U.S. crude oil slips below $77 per barrel after surging on Libya production halt

Environment

U.S. crude oil futures slipped to $77 per barrel on Tuesday, after surging in the previous session on OPEC member Libya halting production and exports.

Libya produces about 1.2 million barrels per day with the overwhelming majority of its crude exported to the global market, with European nations serving as the main buyers. U.S. oil surged because it is the best substitute for importers looking to replace lost Libyan supply.

But the U.S. benchmark is pulling back slightly as the market expects a gradual disruption rather than all of Libya’s production suddenly going offline, Sara Vakhshouri, founder of SVB Energy International, told CNBC’s “Capital Connection” on Tuesday.

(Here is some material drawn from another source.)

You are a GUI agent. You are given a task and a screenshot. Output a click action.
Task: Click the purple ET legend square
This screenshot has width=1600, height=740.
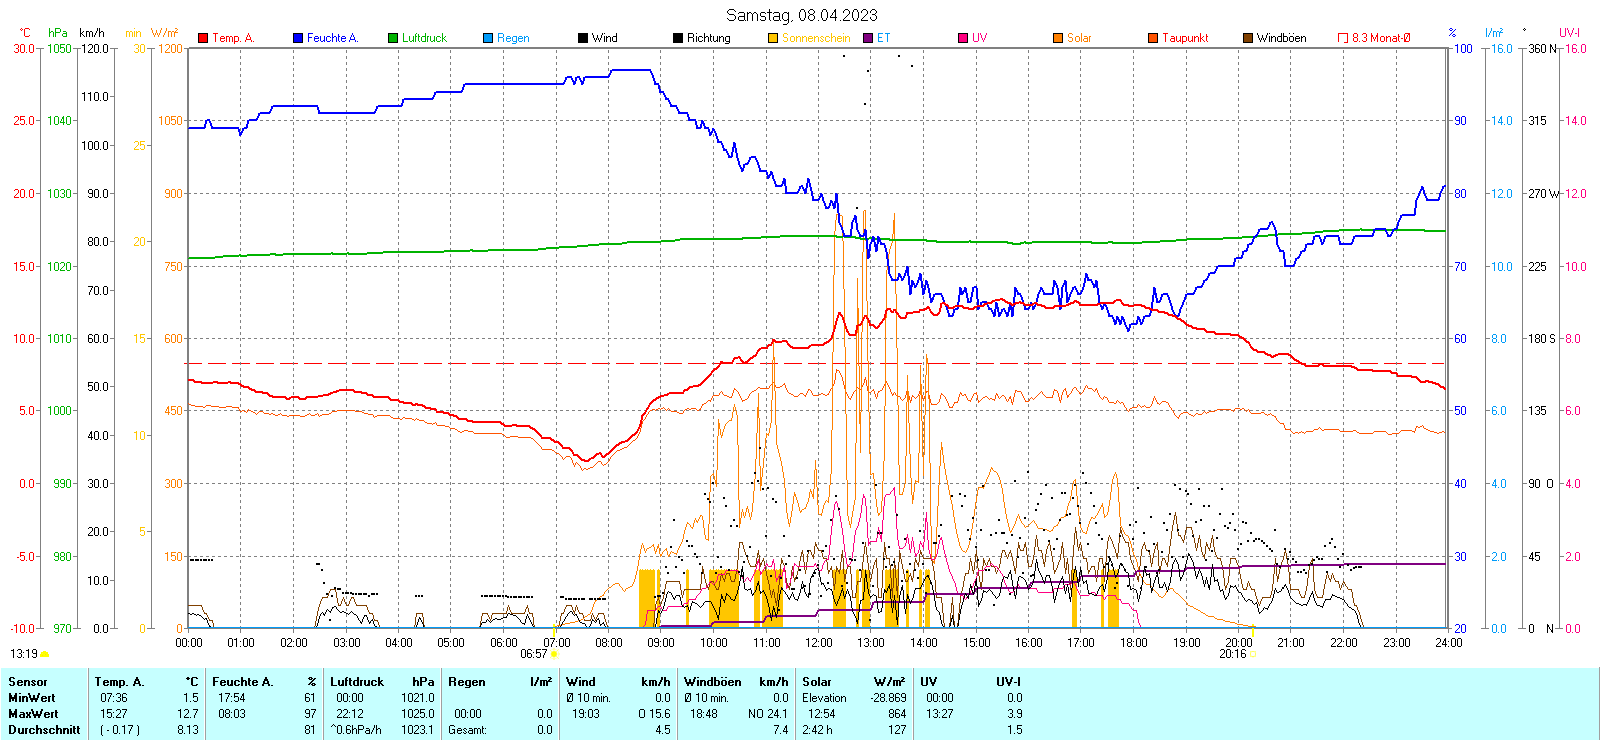point(868,38)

Here are Tuesday’s energy prices:

  • West Texas Intermediate October contract: $76.99 per barrel, down 43 cents, or 0.56%. Year to date, U.S. crude oil has gained 7.4%.
  • Brent October contract: $80.96 per barrel, down 47 cents, or 0.58%. Year to date, the global benchmark is ahead 5.1%.
  • RBOB Gasoline September contract: $2.28 per gallon, little changed. Year to date, gasoline is ahead 8.5%.
  • Natural Gas September contract: $1.93 per barrel, down more than 2 cents, or 1.38%. Year to date, gas is down 23.2%.

Goldman Sachs sees the disruptions in Libya as short lived with 600,000 barrels per day falling off the market in September and 200,000 bpd in October.

Libya is divided between rival governments in Tripoli and Benghazi. The Benghazi government announced the production halt Monday amid a dispute with the Tripoli government over who should lead the central bank.

Goldman slashed its forecast for Brent prices by $5 to a range of $70 to $85 per barrel and expects the global benchmark to average $77 in 2025, down from $82 previously.

Demand in China has softened as the world’s second-largest economy switches from gasoline-powered cars to electric vehicles, Daan Struyven, head of oil research at Goldman, told clients in a Monday note. And supply out of the U.S. is beating expectations on efficiency gains, Struyven said.